To avoid the proverbial drink from a fire hydrant, I determined to list books not on specific issues but on how public affairs work generally, and only ones any person of good will and sound mind could get through quickly, profitably and pleasurably.

1. Henry Hazlitt, Economics In One Lesson. Sixty years ago, Hazlitt himself complained that “a mere recital of the economic policies of governments all over the world is calculated to cause any serious student of economics to throw up his hands in despair.” It still is, because people who seek office still haven’t read this wonderfully clear little volume.

2. Paul Johnson, Modern Times: The World From The Twenties to the Nineties. Theory, my father used to say, is just practice with the hard bits left out. It would be comforting to know that those who aspire to influence the course of events had some knowledge of actual events.

3. John Stuart Mill, On Liberty. The classic, and still unsurpassed, defence of free political institutions.

4. Jonathan Lynn and Antony Jay, eds, The Complete Yes Minister. Government has its own particular rules, rhythms and reasons. While economists drone on about “public choice theory,” this hilarious British satire still explains it better, faster and far more enjoyably.

5. Jack Granatstein, Who Killed the Canadian Military? Defence of the nation is the first duty of any government. Yet in Canada it has been tragically neglected by every government ... and we citizens elected them all.

6. George Orwell, 1984. Government is not a toy. People who dabble in politics need to understand just how badly public affairs can go wrong, and be instinctively averse to the sort of language and thought that take us in that direction.

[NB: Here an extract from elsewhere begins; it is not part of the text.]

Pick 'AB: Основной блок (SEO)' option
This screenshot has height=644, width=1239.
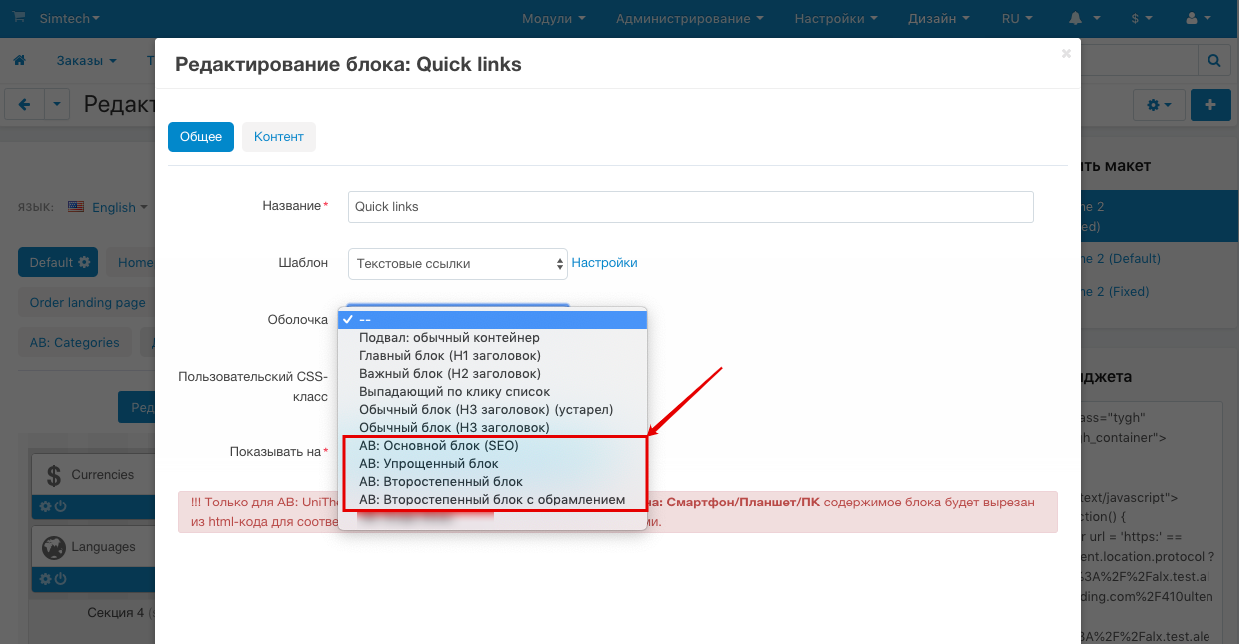(438, 445)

7. Darrell Huff, How to Lie with Statistics. I want everyone in public life to read a book on science as an adult, if only to prove that they can. But this classic is still the best inoculation against error and flummery with numbers.

8. A.V. Dicey, Introduction to the Study of The Law of the Constitution. Unless you know how parliamentary self-government is meant to work, and why, you’re liable to reduce it to the mess we see today. Read Dicey on Westminster in its heyday and you’ll never look at a parliamentary committee the same way again.

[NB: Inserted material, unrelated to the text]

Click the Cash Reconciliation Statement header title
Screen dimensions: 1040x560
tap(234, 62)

9. Friedrich Hayek, The Road to Serfdom. The Teutonic prose style makes it the most difficult read on the list. But it explains why comprehensive economic planning is not just undesirable but impossible. Do not approach Canadian health care without it.

10. Thomas Sowell, A Conflict of Visions: Ideological Origins of Political Struggles. Nothing turns public debate into ill-tempered bickering faster than mistaking a philosophical difference about how the world works for a specific policy disagreement. Sowell’s book can’t make the arguing stop but it can improve its intellectual and rhetorical tone.

It’s best to read the books on this list before entering politics because, as Henry Kissinger once observed, people do not generally “grow in office” (unless by that you mean “become more left wing” or refer to the probable consequences of too little exercise and too much fast food). Lurching from crisis to crisis more often exhausts whatever intellectual capital politicians dragged in with them. But, hey, better late than never.

If these 10 books give off even a faint glow it will, I trust, be worth the candle.